For no other reason than because it's always been this way, our tax dollars -- your tax dollars -- are paying for Catholic children to receive a Catholic education. I don't have an issue with Catholicism, or Catholics receiving a Catholic education. Nor do I think the province can just stop funding Catholic school boards, even though that would only put them on the same footing as every other religious school in the province.
But we don't live in a theocracy; ours is a nation of law where Canon Law takes a back seat to the Charter of Rights and Freedoms. Which brings us to our current, and seemingly never-ending, problem: the Catholic school boards and that gay thing.
This wouldn't be an issue, if, like every other religious school in the province, the Catholic schools were privately funded. I grew up attending Jewish day schools. I sat through rabbinics classes and listened to rabbis tell me why my lifestyle was unnatural and wrong, notwithstanding the laws and values of the country they were teaching in.
Catholic school boards have been developing a history of acting in a manner that contradicts the values of equality enshrined in the Ontario Human Rights Code and the Charter. The Halton District Catholic School Board banned gay-straight alliances last year, putting them on par with "Nazi groups". They now urge their teachers to lead "the homosexual student" toward "better sexual morality." So much for section 15 of the Charter: the right to equality.
More recently, in response to the province's requirement for anti-bullying policies, which include a reference to homosexuality, Toronto District Catholic School Board (TDCSB) Trustee John Del Grande told the Globe and Mail, "The government seems to be pushing some things and some concepts that may not necessarily be congruent with what we [as Catholics] think."
Well John, the Catholic school board seems to be pushing some things and some concepts that may not necessarily be congruent with what we as Ontarians think. And as long as we're the ones footing the bill for your little 'God created Adam and Eve, not Adam and Steve' sideshow, when we, Ontario, give you anti-bullying guidelines that include homosexuality, there is no debate.

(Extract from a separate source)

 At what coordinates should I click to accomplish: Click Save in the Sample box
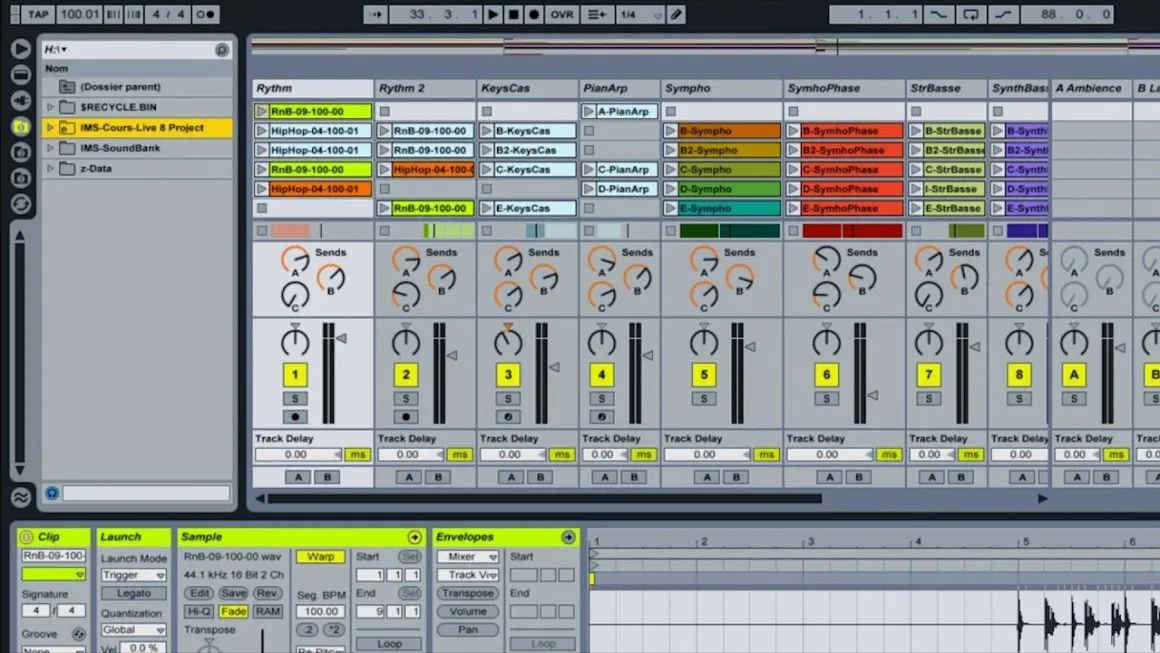(x=233, y=593)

Instead, however, proving further disregard and disrespect for their source of funding, the TDCSB's new policy says in the event of a conflict between Catholic teachings and the rights enshrined by Canadian and Ontario laws, courts will decide, "on a case-by-case basis," whose teachings take precedence.
Excuse me? Can I have my tax dollars back please?

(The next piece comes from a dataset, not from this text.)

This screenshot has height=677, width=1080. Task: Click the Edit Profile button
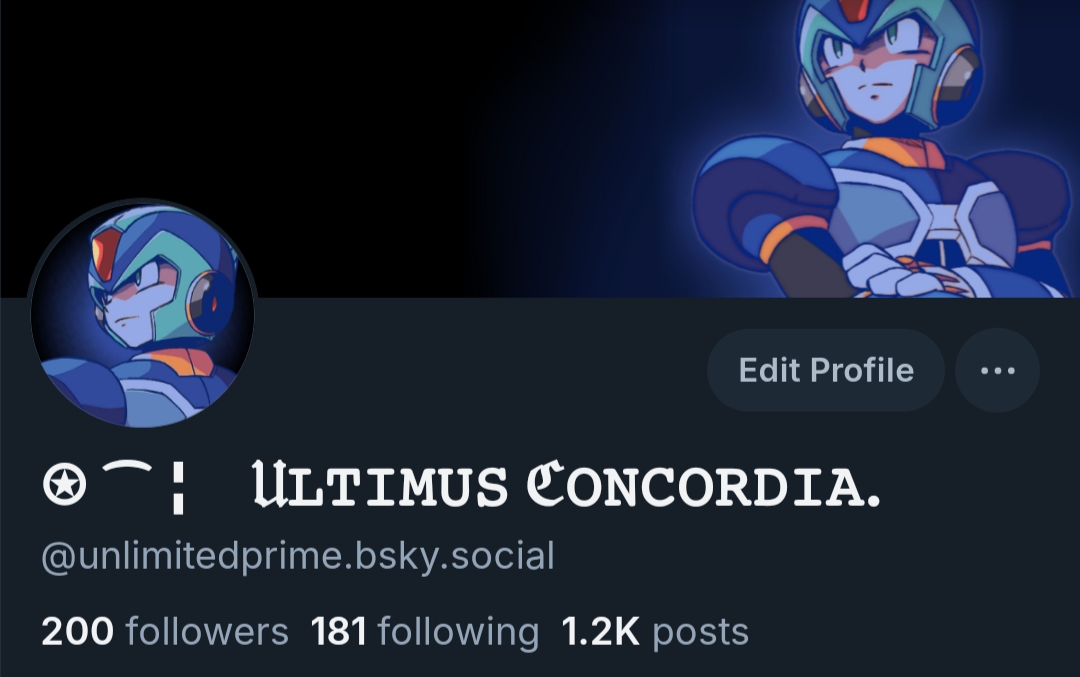coord(826,371)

It is not my intention to attack Catholic beliefs or the theological teachings of the Pope. Nor do I wish to question the credibility of the Catholic Church, as an institution, to preach on issues related to sexual morality. Like all other religions, you are free to believe what you want to believe, and to preach. In Canada, the laws and values that promote the equality your school boards undermine inevitably protect your rights as Catholics too. But the buck stops here, literally.

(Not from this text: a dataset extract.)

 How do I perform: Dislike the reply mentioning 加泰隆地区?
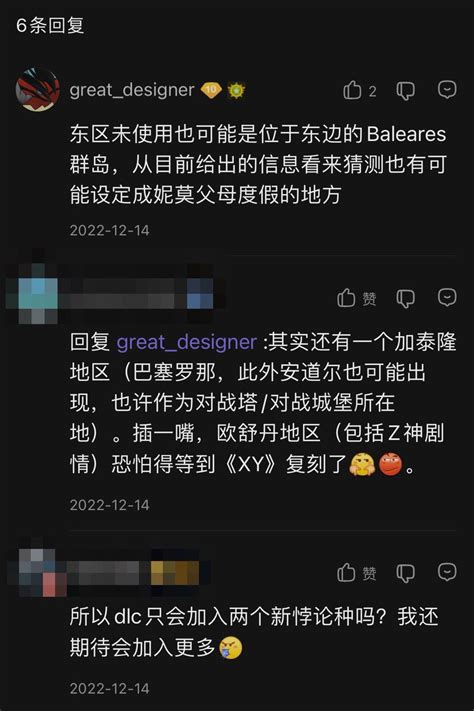pos(406,298)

We need to have a conversation. Catholic schools have always been publicly funded in Ontario. The repercussions of removing those public funds, to the thousands and thousands of students in Catholic schools, make it such that we can't just stop funding them. That can't mean, however, that they get a carte blanche.
It seems that as we evolve and mature as a society, we are now reaching a point where secular notions of equality are coming head-to-head with religious teachings. We spend so much time fretting about the accommodation of religious and cultural differences that we've forgotten, that in one respect, we fund that difference and facilitate the very attacks against the values that we lambast others for undercutting.
There is still no gay-straight alliance at my Jewish high school. Nor have rabbinics teachers muzzled their disapproval for homosexuality. But the province doesn't fund that.
The Catholic school boards take our taxpayer money and use that to create environments that disregard the rights and values that bind us together as a province and nation, in spite of the fact that the province is telling them otherwise.
I appreciate the lip service the TCDSB pays to sexual orientation, by including it as an example of diverse traits in its Equity and Inclusive Education Strategy. However, until the Catholic boards can prove that in every respect they practice what they preach, they might consider asking the Pope for funding.